Donald Trump is dominating in two key early-primary states, according to new polls of the states released Tuesday.
A new Public Policy Polling poll of Republican primary voters in New Hampshire found that the real-estate mogul is far ahead of the competition, with 35% saying that they would vote for Trump if the primary were held today.
The closest opponent was Ohio Gov. John Kasich (R), who garnered 11%.
“This is by far the best we’ve found Donald Trump doing anywhere during his entire surge,” Dean Debnam, the president of Public Policy Polling, said in a statement. “If anything he just seems to be getting stronger as the campaign rolls on.”
The results were similar to a Monmouth University poll of South Carolina Republican primary voters, which showed Trump leading the pack with 30% of the vote. He was trailed by retired neurosurgeon Ben Carson, who clocked in at a distant second with 15%.
New Hampshire and South Carolina are the first two primary states, taking place after the first-in-the-nation Iowa caucuses. They are generally seen as crucial states that can help candidates build momentum and demonstrate their ability to win the overall Republican primary.

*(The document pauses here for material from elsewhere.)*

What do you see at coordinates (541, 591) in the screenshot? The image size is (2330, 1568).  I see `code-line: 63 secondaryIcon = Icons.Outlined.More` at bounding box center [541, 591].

Trump took a victory lap on Twitter following the release of the new polls. He also took a shot at Sen. Lindsey Graham (R-South Carolina), a fellow candidate with whom he has been in an ongoing feud:
But even that theory appears to be crumbling, at least in New Hampshire.
According to the PPP poll, Trump would trounce his rivals in head-to-head matchups. The survey found that Trump beat out Carson by 8 points, Walker by 18%, Sen. Marco Rubio (R-Florida) by 19%, and Bush by 23%.
Perhaps more troubling for Trump’s Republican rivals, at this point, is that Trump’s support appears to be much broader and across the board than originally thought.
“He leads with Tea Party voters (44%), men (39%), independents (36%), conservatives (36%), voters who are most concerned about electability (35%), both younger voters and seniors (at 34% with each), evangelicals (32%), women (30%), and moderates (29%),” PPP reported.
These aren’t the first indicators that Republican primary voters are taking Trump seriously.
A CNN poll released earlier this month found that 37% of Republican voters believed Trump would be the best candidate to handle the economy.
That number is far higher than his support in Iowa, which was 22% in the same PPP poll, indicating that even some voters who do not plan on voting for Trump believe that there is more to him than anti-establishment bluster.